En vingt ans, le revenu des ménages a progressé de manière bien différente selon la commune de résidence. Qui s’appauvrit, qui s’enrichit? Voici les tendances en Wallonie et à Bruxelles.

Parfois, c’est juste une impression fugace, au détour d’une rue dont les maisons s’avèrent plus cossues qu’avant. A d’autres endroits, le cadre semble immuable, comme si la réalité socioéconomique et le revenu des habitants s’étaient figés dans le temps. Chaque année, des milliers de Belges déménagent. Au sein d’une même région le plus souvent, mais aussi d’une région à une autre. Bruxelles-Capitale, singulièrement, comptabilise inexorablement plus de départs (44 905 en 2021, un record) que d’arrivées (23 854) selon les chiffres de Statbel, si l’on exclut la migration internationale. En Wallonie, le balai des déménagements est logiquement plus dense entre les communes.

Fait indéniable depuis des décennies, il y existe un «axe E411» en matière de niveau de revenus. Ceux-ci sont plus élevés que la moyenne dans le Brabant wallon, le nord de la province de Namur et le sud de la province de Luxembourg, bénéficiant de l’attractivité du Grand-Duché. Inversement, ils sont globalement plus faibles dans le sillon Sambre-et-Meuse, ainsi que dans les communes rurales du sud des provinces de Hainaut et de Namur. Quelle est l’évolution au fil du temps? Dans quelles communes les habitants sont-ils plus, ou moins, aisés financièrement qu’auparavant? Quelles sont celles qui s’éloignent ou se rapprochent de la moyenne wallonne?

Neuf des dix communes à la plus forte hausse sont situées en province de Luxembourg.

La comparaison temporelle est toujours un exercice délicat: les statistiques n’offrent qu’une photographie partielle (donc, lacunaire), tandis que les réformes fiscales successives modifient les tranches de revenus à la hausse ou à la baisse. En mesurant l’évolution du revenu net imposable médian par déclaration pour chaque commune wallonne et bruxelloise, Le Vif a opté pour un indicateur forcément perfectible. Celui-ci ne tient compte ni des déclarations à revenu nul (9% du total en Wallonie, selon Statbel) ni des rentrées financières non imposables, comme le revenu d’intégration sociale et les allocations familiales. Le vieillissement de la population, la proportion d’indépendants ainsi que l’évolution de la part des déclarations communes d’une même entité affectent en outre la progression du niveau de revenu. En revanche, le revenu médian a l’avantage de neutraliser les valeurs extrêmes, comme par exemple la présence de «super riches» dans une commune.

Le revenu médian a significativement progressé à Arlon comme dans la majorité des communes proches du Luxembourg.
Le revenu médian a significativement progressé à Arlon comme dans la majorité des communes proches du Luxembourg. © belgamage

Malgré ces limites, les évolutions mesurées semblent cohérentes, puisque en partie corrélées à d’autres données reflétant l’attractivité des communes, dont la trajectoire des prix de l’immobilier. Nous vous présentons ici les grands enseignements découlant d’une analyse sur vingt ans en Wallonie (2000-2020) et sur quinze en région bruxelloise (2005-2020, compte tenu des données disponibles).

MATÉRIEL FOURNI:

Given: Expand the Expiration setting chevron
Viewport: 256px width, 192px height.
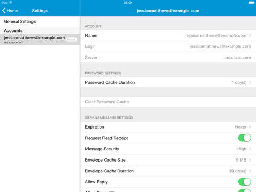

TRAVAIL DEMANDÉ:
[1] Dans le texte sur l'évolution des revenus, relevez les facteurs qui affectent en outre la progression du niveau de revenu.
[2] Reproduisez fidèlement le passage du texte sur l'évolution des revenus qui s'ouvre sur les mots contenant « Fait indéniable depuis » et se clôt sur « province de Luxembourg. ».

CORRIGÉ DE L'EXERCICE:
[1]
- Le vieillissement de la population
- La proportion d'indépendants
- L'évolution de la part des déclarations communes d'une même entité

[2]
Fait indéniable depuis des décennies, il y existe un «axe E411» en matière de niveau de revenus. Ceux-ci sont plus élevés que la moyenne dans le Brabant wallon, le nord de la province de Namur et le sud de la province de Luxembourg, bénéficiant de l’attractivité du Grand-Duché. Inversement, ils sont globalement plus faibles dans le sillon Sambre-et-Meuse, ainsi que dans les communes rurales du sud des provinces de Hainaut et de Namur. Quelle est l’évolution au fil du temps? Dans quelles communes les habitants sont-ils plus, ou moins, aisés financièrement qu’auparavant? Quelles sont celles qui s’éloignent ou se rapprochent de la moyenne wallonne?

Neuf des dix communes à la plus forte hausse sont situées en province de Luxembourg.